=== WHAT YOU NEED TO DO ===
Beneath this line are the data; copy exactly the part of them that opens with the line containing "Expand the publish" and closes with the line containing "is (542, 498).", and only that part.

===== DATASET ENTRIES =====

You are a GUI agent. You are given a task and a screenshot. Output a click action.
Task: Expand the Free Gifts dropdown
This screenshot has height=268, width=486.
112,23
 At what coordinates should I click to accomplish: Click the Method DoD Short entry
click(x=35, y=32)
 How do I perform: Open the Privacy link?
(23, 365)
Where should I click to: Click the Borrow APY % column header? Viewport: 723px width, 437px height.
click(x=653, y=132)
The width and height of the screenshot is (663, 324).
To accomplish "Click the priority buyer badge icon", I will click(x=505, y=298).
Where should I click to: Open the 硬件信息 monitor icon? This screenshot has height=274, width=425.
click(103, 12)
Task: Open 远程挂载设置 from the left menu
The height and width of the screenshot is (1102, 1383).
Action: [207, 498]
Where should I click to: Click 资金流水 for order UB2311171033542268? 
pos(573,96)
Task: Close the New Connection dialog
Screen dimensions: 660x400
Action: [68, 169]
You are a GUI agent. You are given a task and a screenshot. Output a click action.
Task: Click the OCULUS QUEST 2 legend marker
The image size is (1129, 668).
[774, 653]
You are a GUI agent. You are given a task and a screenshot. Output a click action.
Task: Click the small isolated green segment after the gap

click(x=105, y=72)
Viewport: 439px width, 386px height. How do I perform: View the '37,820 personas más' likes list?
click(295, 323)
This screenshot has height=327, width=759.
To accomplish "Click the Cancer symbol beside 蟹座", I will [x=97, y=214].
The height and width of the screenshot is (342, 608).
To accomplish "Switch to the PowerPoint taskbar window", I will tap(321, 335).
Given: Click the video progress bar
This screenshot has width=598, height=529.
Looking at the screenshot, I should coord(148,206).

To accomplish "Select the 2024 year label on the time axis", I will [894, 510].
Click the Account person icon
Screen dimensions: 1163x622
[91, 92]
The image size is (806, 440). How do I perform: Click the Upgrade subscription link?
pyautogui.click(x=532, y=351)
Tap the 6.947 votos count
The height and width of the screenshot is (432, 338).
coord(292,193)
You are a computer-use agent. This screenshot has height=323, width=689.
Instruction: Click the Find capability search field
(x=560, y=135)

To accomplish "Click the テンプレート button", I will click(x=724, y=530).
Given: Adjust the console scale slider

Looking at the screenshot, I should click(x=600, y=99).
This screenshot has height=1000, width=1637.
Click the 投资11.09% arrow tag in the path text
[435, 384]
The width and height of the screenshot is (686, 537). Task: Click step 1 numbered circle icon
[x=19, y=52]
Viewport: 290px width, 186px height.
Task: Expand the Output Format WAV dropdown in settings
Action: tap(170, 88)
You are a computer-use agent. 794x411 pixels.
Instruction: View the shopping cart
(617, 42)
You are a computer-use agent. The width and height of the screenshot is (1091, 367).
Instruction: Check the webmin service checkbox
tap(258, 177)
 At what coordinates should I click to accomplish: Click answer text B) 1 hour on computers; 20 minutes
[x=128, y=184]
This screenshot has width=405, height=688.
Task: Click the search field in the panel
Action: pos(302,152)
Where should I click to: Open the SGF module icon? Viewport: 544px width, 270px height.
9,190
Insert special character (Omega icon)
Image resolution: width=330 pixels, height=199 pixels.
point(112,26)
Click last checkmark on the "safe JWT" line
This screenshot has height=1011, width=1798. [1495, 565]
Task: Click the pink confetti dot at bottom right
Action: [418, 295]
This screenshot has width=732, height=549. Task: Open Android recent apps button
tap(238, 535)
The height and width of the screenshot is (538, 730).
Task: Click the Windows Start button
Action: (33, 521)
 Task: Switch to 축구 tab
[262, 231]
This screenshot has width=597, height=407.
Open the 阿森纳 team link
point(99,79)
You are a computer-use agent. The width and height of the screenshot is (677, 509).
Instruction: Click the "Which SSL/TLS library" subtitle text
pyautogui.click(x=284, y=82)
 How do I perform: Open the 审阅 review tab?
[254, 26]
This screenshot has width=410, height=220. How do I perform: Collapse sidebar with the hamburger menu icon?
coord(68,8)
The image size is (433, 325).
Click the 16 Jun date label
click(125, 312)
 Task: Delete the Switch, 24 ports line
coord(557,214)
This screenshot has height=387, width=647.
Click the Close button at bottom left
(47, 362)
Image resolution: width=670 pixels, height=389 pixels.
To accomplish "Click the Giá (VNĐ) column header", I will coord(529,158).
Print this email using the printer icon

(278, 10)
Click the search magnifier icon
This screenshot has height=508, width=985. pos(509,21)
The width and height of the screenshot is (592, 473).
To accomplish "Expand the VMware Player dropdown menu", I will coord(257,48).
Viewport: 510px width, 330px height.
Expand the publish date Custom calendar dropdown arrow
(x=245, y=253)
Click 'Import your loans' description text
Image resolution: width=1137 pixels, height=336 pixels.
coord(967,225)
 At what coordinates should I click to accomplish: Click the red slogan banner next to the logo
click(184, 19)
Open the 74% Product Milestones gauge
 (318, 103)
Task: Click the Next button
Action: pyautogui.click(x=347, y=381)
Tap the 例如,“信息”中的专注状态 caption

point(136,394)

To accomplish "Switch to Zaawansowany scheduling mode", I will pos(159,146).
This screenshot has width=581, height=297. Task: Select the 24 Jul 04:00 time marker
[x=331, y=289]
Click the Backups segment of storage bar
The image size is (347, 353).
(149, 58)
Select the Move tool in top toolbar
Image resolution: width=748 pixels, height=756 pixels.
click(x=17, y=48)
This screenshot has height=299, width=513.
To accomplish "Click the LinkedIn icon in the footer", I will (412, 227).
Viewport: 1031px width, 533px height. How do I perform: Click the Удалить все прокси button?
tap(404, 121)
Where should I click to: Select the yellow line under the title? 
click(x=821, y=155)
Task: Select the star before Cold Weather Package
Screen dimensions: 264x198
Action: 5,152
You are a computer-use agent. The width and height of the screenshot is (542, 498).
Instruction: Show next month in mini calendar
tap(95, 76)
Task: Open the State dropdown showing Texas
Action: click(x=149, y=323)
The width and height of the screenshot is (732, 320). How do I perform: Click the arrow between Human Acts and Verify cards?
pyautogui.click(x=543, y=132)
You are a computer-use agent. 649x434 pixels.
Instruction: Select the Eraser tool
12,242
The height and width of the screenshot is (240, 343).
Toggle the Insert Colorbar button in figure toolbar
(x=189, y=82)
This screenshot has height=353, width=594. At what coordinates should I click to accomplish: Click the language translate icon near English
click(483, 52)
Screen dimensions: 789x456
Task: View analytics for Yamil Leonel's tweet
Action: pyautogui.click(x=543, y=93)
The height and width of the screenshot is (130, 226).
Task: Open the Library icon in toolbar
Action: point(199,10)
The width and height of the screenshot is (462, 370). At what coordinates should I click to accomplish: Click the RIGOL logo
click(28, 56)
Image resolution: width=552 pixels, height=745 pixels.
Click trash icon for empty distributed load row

=====

=== SOLUTION TO THIS TASK ===
Expand the publish date Custom calendar dropdown arrow
(x=245, y=253)
Click 'Import your loans' description text
Image resolution: width=1137 pixels, height=336 pixels.
coord(967,225)
 At what coordinates should I click to accomplish: Click the red slogan banner next to the logo
click(184, 19)
Open the 74% Product Milestones gauge
 (318, 103)
Task: Click the Next button
Action: pyautogui.click(x=347, y=381)
Tap the 例如,“信息”中的专注状态 caption

point(136,394)

To accomplish "Switch to Zaawansowany scheduling mode", I will pos(159,146).
This screenshot has width=581, height=297. Task: Select the 24 Jul 04:00 time marker
[x=331, y=289]
Click the Backups segment of storage bar
The image size is (347, 353).
(149, 58)
Select the Move tool in top toolbar
Image resolution: width=748 pixels, height=756 pixels.
click(x=17, y=48)
This screenshot has height=299, width=513.
To accomplish "Click the LinkedIn icon in the footer", I will (412, 227).
Viewport: 1031px width, 533px height. How do I perform: Click the Удалить все прокси button?
tap(404, 121)
Where should I click to: Select the yellow line under the title? 
click(x=821, y=155)
Task: Select the star before Cold Weather Package
Screen dimensions: 264x198
Action: 5,152
You are a computer-use agent. The width and height of the screenshot is (542, 498).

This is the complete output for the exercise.